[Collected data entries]
[Start of section]

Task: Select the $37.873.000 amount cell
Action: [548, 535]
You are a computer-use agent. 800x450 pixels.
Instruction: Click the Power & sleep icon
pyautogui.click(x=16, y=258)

[End of section]

Transcribe exactly, and only, the lines that extend from the one containing "You are a computer-use agent. 800x450 pixels." to the end of the records above, inclusive of both.

You are a computer-use agent. 800x450 pixels.
Instruction: Click the Power & sleep icon
pyautogui.click(x=16, y=258)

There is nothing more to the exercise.